Re: [PATCH] swiotlb: avoid double copy with swiotlb on tx socket

From: Luigi Rizzo

Date: Tue Jun 16 2026 - 05:49:25 EST


On Tue, Jun 16, 2026 at 11:20 AM Pedro Falcato <pfalcato@xxxxxxx> wrote:
>
> (+cc page pool maintainers)
> On Mon, Jun 15, 2026 at 11:42:20PM +0000, Luigi Rizzo wrote:
> > The use of swiotlb causes an extra data copy on I/O. For tx sockets,
> > especially with greedy senders, this has a high chance of happening in
> > the softirq handler for tx network interrupts, creating a significant
> > performance bottleneck.
> >
> > Allow tx sockets to allocate socket buffers directly from the bounce
> > buffers. This avoids the second copy and removes the above bottleneck.
> > The fraction of swiotlb buffers allowed for this feature is set with
> > /sys/module/swiotlb/parameters/zerocopy_tx_percent
> > (0 means disabled, 90 is the maximum, to avoid persistent I/O failures).
> >
> > Implementation:
> > - define a new page type to unambiguously identify bounce buffers used
> > as backing storage for socket buffers
> > - modify skb_page_frag_refill to perform the modified allocation
> > - modify the destructors __free_frozen_pages(), free_unref_folio() to
> > handle those pages and return them to the pool.
> >
> > The savings are especially visible with fewer queues. In synthetic
> > benchmarks, senders with 1-2 queues would cap around 50Gbps with
> > conventional swiotlb, and reach over 170Gbps with the feature enabled.
>
> I could be wrong, but I genuinely think that the way to go about this is
> using page_pool for regular TX as well. page_pool pages are all dma-mapped
> (so whatever swiotlb optimization you want can be done there), and the net
> stack already has awareness of these special pages and special skbs, so it
> won't Just Return Them back to the page allocator.

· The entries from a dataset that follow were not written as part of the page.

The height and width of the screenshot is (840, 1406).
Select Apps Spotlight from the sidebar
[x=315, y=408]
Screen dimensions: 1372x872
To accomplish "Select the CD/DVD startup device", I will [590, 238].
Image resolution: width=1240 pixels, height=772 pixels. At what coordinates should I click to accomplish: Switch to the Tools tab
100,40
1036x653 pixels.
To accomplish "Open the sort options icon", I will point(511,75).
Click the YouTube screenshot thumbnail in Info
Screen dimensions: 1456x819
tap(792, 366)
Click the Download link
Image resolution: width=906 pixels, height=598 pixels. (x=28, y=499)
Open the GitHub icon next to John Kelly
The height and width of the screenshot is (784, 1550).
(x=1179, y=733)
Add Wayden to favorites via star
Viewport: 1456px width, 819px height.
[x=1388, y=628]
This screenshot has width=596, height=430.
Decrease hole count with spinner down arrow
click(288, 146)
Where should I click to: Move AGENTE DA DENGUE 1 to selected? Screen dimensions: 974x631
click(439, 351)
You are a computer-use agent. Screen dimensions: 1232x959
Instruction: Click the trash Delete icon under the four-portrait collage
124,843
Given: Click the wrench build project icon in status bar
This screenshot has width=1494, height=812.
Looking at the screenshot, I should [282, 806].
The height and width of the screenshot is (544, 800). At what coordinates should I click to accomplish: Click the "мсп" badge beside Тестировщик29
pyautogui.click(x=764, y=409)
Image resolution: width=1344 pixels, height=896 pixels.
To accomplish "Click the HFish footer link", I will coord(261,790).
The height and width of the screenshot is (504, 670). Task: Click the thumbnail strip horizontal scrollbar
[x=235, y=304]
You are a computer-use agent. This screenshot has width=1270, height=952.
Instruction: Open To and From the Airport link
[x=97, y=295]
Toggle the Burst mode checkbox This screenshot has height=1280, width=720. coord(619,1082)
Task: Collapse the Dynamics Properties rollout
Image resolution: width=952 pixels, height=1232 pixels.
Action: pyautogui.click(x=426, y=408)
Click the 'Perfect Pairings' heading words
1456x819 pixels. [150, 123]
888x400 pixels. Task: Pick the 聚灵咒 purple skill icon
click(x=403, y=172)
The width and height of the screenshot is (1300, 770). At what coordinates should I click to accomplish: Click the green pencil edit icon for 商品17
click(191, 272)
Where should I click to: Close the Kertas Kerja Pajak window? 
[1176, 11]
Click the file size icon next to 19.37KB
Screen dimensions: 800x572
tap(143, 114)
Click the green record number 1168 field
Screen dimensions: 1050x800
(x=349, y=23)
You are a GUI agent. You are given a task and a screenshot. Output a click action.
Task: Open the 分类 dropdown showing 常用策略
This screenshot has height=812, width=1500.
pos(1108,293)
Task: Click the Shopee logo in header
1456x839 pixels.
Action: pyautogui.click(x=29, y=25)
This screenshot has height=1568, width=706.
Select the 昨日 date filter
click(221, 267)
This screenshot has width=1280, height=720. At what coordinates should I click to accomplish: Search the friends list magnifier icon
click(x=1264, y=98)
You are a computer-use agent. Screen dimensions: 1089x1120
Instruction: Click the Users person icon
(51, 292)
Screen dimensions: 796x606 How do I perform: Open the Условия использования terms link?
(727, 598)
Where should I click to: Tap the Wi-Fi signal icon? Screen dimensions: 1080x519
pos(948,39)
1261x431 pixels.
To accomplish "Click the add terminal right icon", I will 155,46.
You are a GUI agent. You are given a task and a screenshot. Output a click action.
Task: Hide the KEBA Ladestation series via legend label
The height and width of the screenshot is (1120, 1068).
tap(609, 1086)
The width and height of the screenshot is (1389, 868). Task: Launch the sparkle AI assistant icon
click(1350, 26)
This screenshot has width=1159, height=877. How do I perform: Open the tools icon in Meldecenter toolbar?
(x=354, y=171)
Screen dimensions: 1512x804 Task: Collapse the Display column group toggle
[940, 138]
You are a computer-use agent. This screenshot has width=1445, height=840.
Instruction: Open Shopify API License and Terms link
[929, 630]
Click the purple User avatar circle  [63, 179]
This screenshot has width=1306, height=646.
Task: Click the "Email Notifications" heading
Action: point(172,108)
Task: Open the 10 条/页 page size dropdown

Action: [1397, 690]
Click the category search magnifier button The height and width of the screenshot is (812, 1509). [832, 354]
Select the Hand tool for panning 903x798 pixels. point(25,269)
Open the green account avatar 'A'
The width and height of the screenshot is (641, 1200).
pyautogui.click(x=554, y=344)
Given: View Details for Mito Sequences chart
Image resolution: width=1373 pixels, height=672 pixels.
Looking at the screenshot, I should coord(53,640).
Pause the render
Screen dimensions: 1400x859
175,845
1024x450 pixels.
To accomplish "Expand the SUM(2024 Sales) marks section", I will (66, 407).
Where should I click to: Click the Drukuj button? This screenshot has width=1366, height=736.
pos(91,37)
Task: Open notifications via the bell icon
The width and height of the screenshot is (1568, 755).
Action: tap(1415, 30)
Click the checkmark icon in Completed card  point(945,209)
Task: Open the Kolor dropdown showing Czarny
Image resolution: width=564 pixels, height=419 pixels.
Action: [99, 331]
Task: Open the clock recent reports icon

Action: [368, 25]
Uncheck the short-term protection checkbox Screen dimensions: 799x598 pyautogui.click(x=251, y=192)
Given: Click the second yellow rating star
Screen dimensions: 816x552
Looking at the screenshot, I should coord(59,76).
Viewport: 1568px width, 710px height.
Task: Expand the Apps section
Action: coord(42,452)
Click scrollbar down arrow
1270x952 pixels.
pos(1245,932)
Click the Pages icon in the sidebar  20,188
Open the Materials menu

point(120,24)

I am not sure I follow your comment above, can you expand/clarify?

The problem I am dealing with is that the copy from the socket buffer
to the bounce buffer is done in the device xmit function. Under high
it is almost always done by the tx softirq.
This means that even if we move the copy outside the HARD_TX_LOCK(),
it would still be almost completely serialized.
Hence the proposed method to make skb_page_frag_refill() allocate
directly a bounce buffer (under specific conditions) so there is a single copy
done directly to the dma-able buffer, and ii is done in the user threads/CPUs
and is not seriallized in the softirq thread.

I am not sure how page_pool on tx could help here.

cheers
luigi